Just add the following lines to the config on both mail servers and restart, please note you must already have a running SSL configuration for your mail servers before attempting this as we will be using the same certificates that are being used for regular IMAPS

service doveadm {
  inet_listener {
    port = 4000
    ssl = yes # ADD THIS LINE
  }
}

Now once we have done that, we just need to change the following block a little higher up in the same file,

plugin {
  replication_sync_timeout = 2
  mail_replica = tcp:mail1.example.com:4000 # CHANGE THIS LINE, USE THE HOSTNAME IN SSL CERT
}

We will be adding a single character to this line where we will be changing tcp to tcps

For example:

plugin {
  replication_sync_timeout = 2
  mail_replica = tcps:mail1.example.com:4000 # CHANGE THIS LINE, USE HOSTNAME IN SSL CERT
}

You may now restart both servers, please note configuration changes I have demonstrated here must be the same on BOTH servers.

systemctl restart dovecot

Now check your /var/log/mail.log and you should see that mail is beginning to sync over SSL

Using LetsEncrypt??

Dovecot Dsync can have issues when using LetsEncrypt certificates, as the certificates need to include each server you use in your cluster.

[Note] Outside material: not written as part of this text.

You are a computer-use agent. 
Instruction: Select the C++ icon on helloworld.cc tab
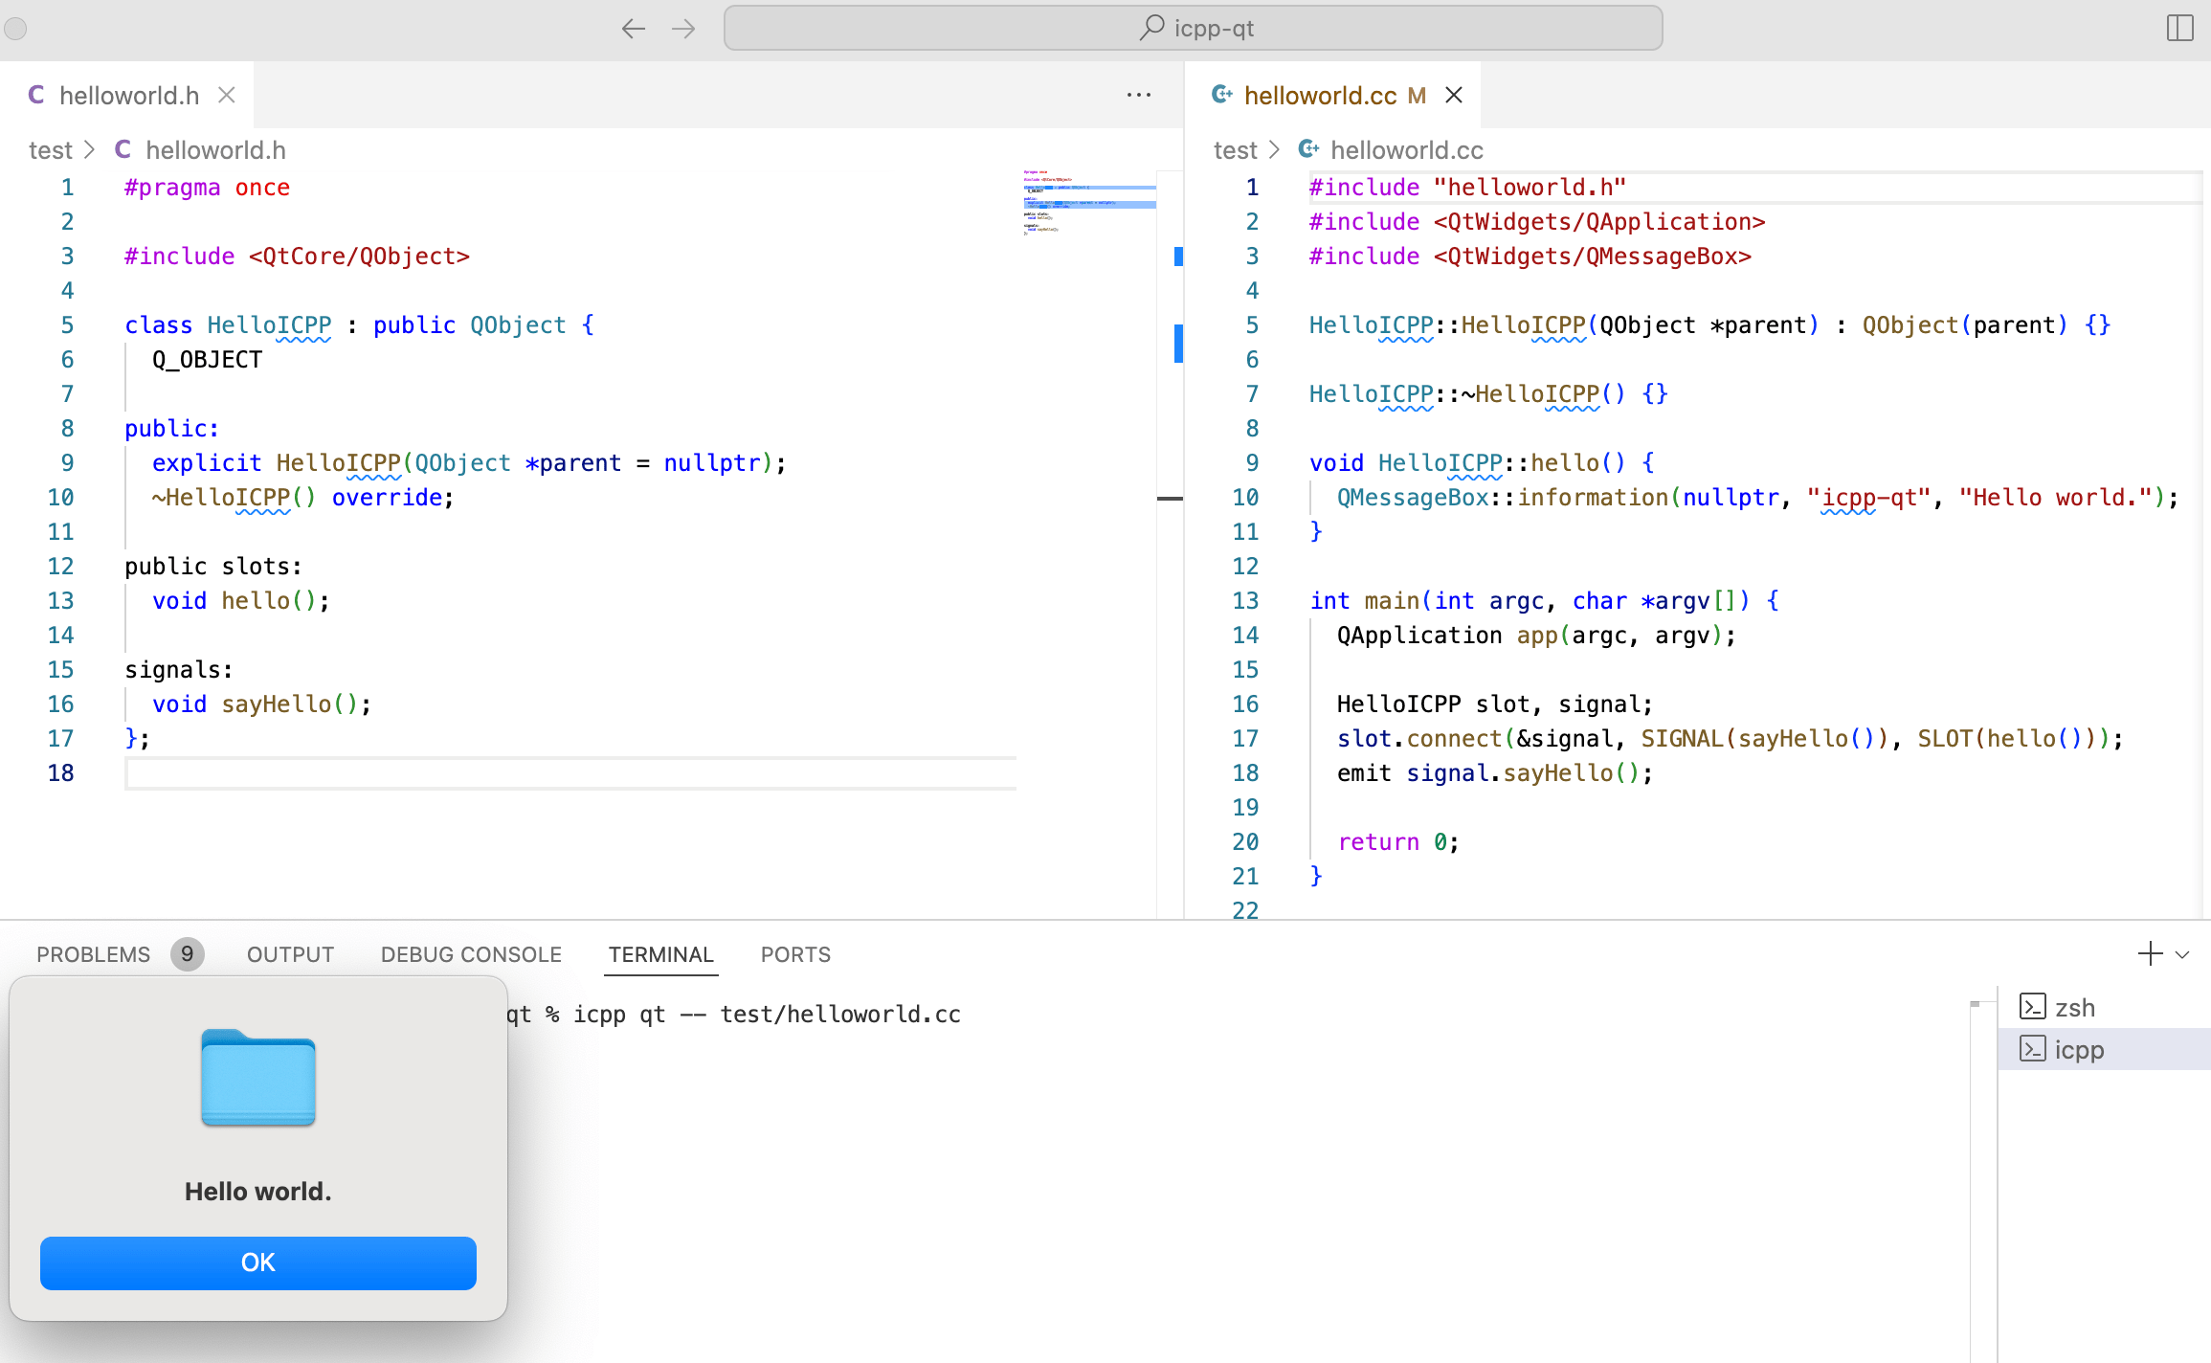[1224, 95]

For example say we have two servers in our mail cluster,

1.0.0.1 (mail1.example.com) 1.0.0.2 (mail2.example.com)

Our LetsEncrypt certificate will need to include the following domains in the certificate, as such:

certbot certonly -d mail.example.com -d mail1.example.com -d mail2.example.com

However whilst this command looks like it would work easily, since mail1 & mail2 sub-domains are pointing to different servers we cannot issue the certificate and have it properly validated since certbot will only run a HTTP auth server on one of our servers (our master).

This is the error you would be receiving in this case:

Error: doveadm server disconnected before handshake: SSL certificate doesn't match expected host name mail1.example.com: did not match to any IP or DNS fields

But there’s a solution!

If we instead use DNS Auth instead of HTTP Auth with certbot we can achieve the desired certificate including all servers in our cluster, this is also beneficial as without this we would require a multiple certificates for each server without this.

To accomplish this we are going to need to have our domains setup at CloudFlare and an extension for certbot,

Let’s start by installing our cloudflare extension for certbot.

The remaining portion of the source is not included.